Avançado do Milan lembrou que trabalha sempre no limite para estar preparado para ser opção
Gonçalo Ramos foi o herói da reviravolta contra a Croácia e reagiu de forma bem-disposta a uma pergunta sobre a reação da namorada ao golo decisivo. "Aposto que [a minha namorada] chorou. É uma noite especial porque ela não tinha estado no último Mundial e de certeza que se vai recordar desta noite para sempre. Também estava cá o meu filho que não se vai lembrar de certeza, mas é uma história para contar", começou por dizer na zona mista.

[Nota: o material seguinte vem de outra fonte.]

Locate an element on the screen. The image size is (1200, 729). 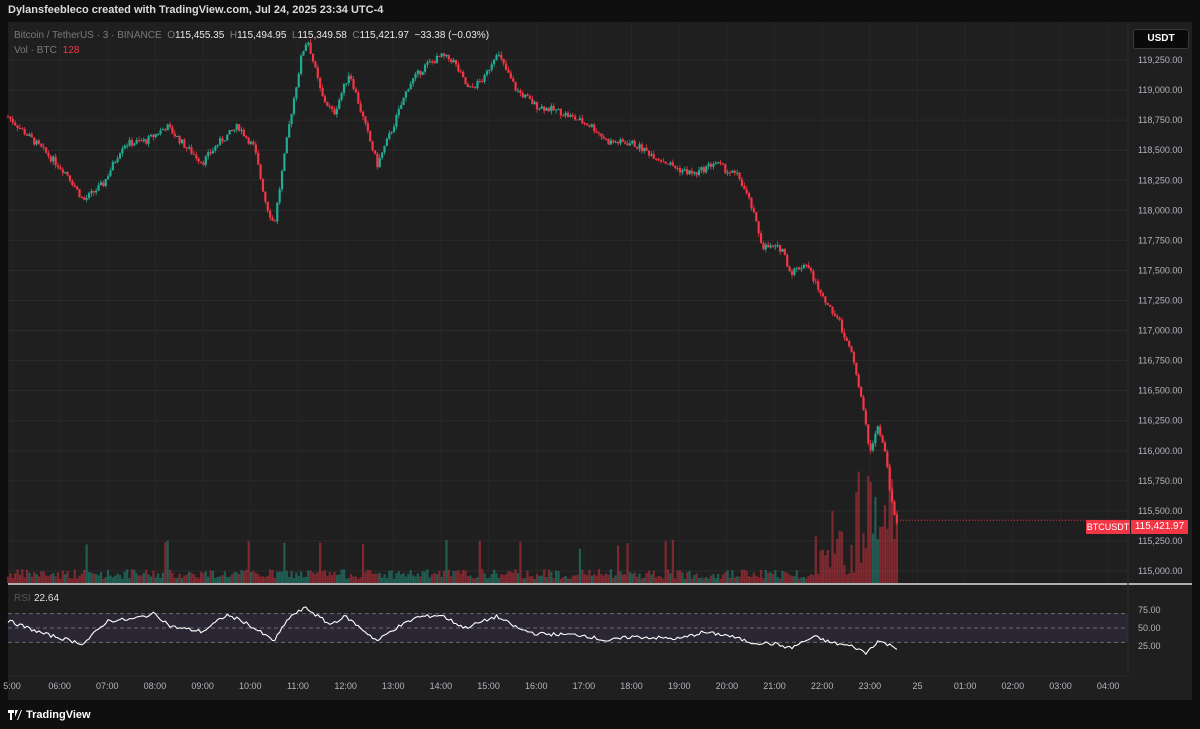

"É importante estar sempre preparado. Eu acho que estou sempre focado e trabalho no meu limite. Dou sempre tudo e acho que isso é o mais importante. Depois o trabalho acaba por recompensar e quando acaba por acontecer tantas vezes não pode ser sorte", atirou.
Após o jogo, o avançado trocou a camisola com Petar Musa, com quem partilhou balneário no Benfica. "Trocámos as camisolas e é uma pessoa muito boa", elogiou a antiga referência ofensiva da águias sobre o seu habitual suplente.
O camisola 9 da Seleção Nacional também relembrou Diogo Jota, a propósito do aniversário da sua morte. "É especial, falamos dele todos os dias e dá-nos força", afirmou antes de abordar a ida para o Milan. "[Este jogo] foi uma boa mensagem para os adeptos que não me conhecem assim tão bem. Consegui mostrar as minhas qualidades e fazer golo", explicou enquanto sorria.
Portugal contou com dezenas de milhares de adeptos em Toronto e Ramos não ficou indiferente. "É muito especial estar tão longe do nosso país e ter tantos adeptos e tantas pessoas a apoiar-nos. Faz-nos sentir em casa e, nos momentos decisivos, joga a nosso favor", realçou.
Sobre as quatro substituições de Roberto Martínez aos 63 minutos, o jogador concordou com a opção. "Penso que a equipa precisava disso, Precisava de pressionar e de marcar. No final, ficou provado que o treinador tinha razão", argumentou em jeito de conclusão.